Черные лебеди

Райнов Богомил

Три дня из жизни балерины провинциального театра. 

Долгожданный шанс может обернуться успехом, но может и крушением надежд, даже если остальные и посчитают его победой. И единственное утешение – собственное упорство, его-то никто у тебя не отнимет. Оно – горестная вера тех, кто упорно ползет по крутому подъему, ползет отчаянно, без надежды, потому что знает, что вершины никогда не достичь.

Пятница

День начался как обычно, то есть плохо.

В сущности, пока не зазвонил будильник, все было не так уж плохо, но это был еще не день, а сумрачное пространство полусна, смутная ничейная земля между ночью и днем. Ночью с ее кошмарами и днем – с его неприятностями.

В этих кошмарах она бродила по мрачным, холодным и гулким коридорам, зябко дрожала перед громадными, наглухо запертыми дверьми. Или безуспешно карабкалась на крутую гору, потому что почва осыпалась у нее из-под ног, а колючие кусты обступали со всех сторон и тащили вниз. Или, перепрыгивая темную бездонную пропасть, срывалась, чтобы падать, падать и падать до резкого толчка пробуждения.

Потом она снова забывалась сном, а мрак постепенно редел, и чугунные, как всегда в ночных кошмарах, ноги делались все легче и легче, и вот уже вокруг сиял ясный голубой простор, и она медленно плыла в струях теплого ветра, подобных звукам далекой музыки.
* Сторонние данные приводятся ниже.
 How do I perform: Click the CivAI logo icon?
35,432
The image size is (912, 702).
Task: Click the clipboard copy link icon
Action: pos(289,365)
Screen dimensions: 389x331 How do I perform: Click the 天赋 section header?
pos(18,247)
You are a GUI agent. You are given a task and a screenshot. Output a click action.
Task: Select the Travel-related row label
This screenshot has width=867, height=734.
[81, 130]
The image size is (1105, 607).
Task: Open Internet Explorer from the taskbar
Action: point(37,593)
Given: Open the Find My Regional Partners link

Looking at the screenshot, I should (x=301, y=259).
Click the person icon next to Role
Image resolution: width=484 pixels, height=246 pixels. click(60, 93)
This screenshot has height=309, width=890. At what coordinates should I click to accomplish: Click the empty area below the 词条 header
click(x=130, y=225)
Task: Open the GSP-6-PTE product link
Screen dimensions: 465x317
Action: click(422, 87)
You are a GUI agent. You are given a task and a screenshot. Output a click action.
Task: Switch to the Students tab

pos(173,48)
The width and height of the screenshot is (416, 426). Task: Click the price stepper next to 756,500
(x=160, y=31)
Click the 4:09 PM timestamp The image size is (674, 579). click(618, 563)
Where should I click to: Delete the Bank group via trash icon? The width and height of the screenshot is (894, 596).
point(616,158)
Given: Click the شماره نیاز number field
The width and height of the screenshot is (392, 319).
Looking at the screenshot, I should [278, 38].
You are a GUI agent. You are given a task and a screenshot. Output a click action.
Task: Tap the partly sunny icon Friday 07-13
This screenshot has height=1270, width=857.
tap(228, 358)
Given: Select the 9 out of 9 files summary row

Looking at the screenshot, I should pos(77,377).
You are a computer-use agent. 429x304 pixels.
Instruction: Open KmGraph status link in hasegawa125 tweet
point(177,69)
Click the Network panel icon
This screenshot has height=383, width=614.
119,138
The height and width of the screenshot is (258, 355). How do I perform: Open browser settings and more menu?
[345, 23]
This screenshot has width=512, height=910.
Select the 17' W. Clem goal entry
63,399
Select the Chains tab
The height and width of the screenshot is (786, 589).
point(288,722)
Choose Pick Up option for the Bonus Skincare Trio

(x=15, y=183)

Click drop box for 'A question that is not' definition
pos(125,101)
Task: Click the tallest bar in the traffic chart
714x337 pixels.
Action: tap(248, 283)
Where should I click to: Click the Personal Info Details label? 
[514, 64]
Но тут раздавался звон будильника.

Звон был пронзительный и настойчивый, бесцеремонный, как действительность, и неотвратимый, как наступающий день. Не открывая глаз, Виолетта протягивала руку, нажимала на кнопку будильника, но голубизна полусна уже успевала рассеяться. Она пыталась удержать ее хоть на миг, но сквозь прикрытые веки проникала не синева, а зеленоватый сумрак или красновато-коричневая полутьма.

Суббота

Она долго блуждала неведомо где, встречала каких-то людей и то бог весть о чем спорила с ними, то убегала от них, но сейчас эта сумятица осталась позади и позабылась, и она очутилась в каком-то темном и глухом месте без всяких очертаний и измерений, в котором царил лишь мрак и могильный холод.

Она металась, пытаясь выбраться, найти выход, искала хоть какую-нибудь примету – строение или дерево, – по которой могла бы определить дорогу, потому что смутно припоминала, что когда-то прежде, давным-давно, она уже забредала в это темное место и как-то находила дорогу.

Где-то здесь есть выход, силилась припомнить она. Надо перебраться через ручей, за ним крутой подъем, этот невероятно крутой подъем, который только и может куда-то вывести, потому что (Виолетта только сейчас догадалась об этом) мрачное место было не чем иным, как дном пропасти. Надо лезть вверх, потому что в этом единственное спасение, на эту ужасно крутую гору, то поросшую кустарником и колючками, которые обступали тебя и тянули вниз, словно чьи-то сухие костлявые руки, то превращавшуюся в бесконечный серый обрыв, осыпающийся у тебя под ногами, когда ты из последних сил карабкаешься по нему в сером сумраке.

Она плутала в напрасных поисках по темному и холодному пространству, пока не заметила в полумраке перед собой строгий прямоугольник огромной двери. Ах, я у порога, догадалась она, вот почему это место показалось мне знакомым. И сделала несколько шагов к громадной двери – хотя прекрасно знала, что она наглухо закрыта, – напряженно соображая, как можно выйти отсюда, если дверь, как всегда, окажется заперта.

Дверь, конечно же, была заперта, это было ясно видно даже в полумраке и даже издали, и Виолетта беспомощно озиралась, думая о том, как бы найти кого-то, кто знал бы эти места и указал бы ей дорогу. И так же, как когда-то, то ли давным-давно, то ли совсем недавно, она с удивлением осознала, что совершенно одна в этой глуши перед дверью и даже отца с ней нет, и никак не могла понять, почему здесь нет ни его, ни кого-нибудь еще из тысяч других людей. Наверно, никто из этих других не хочет признаваться, что и он среди ждущих у порога. А может, те, другие, попрятались по темным углам подземелья, где она одна, худая, зябнущая, стояла, дрожа, в штопаном своем трико перед огромной, торжественной и неумолимой дверью.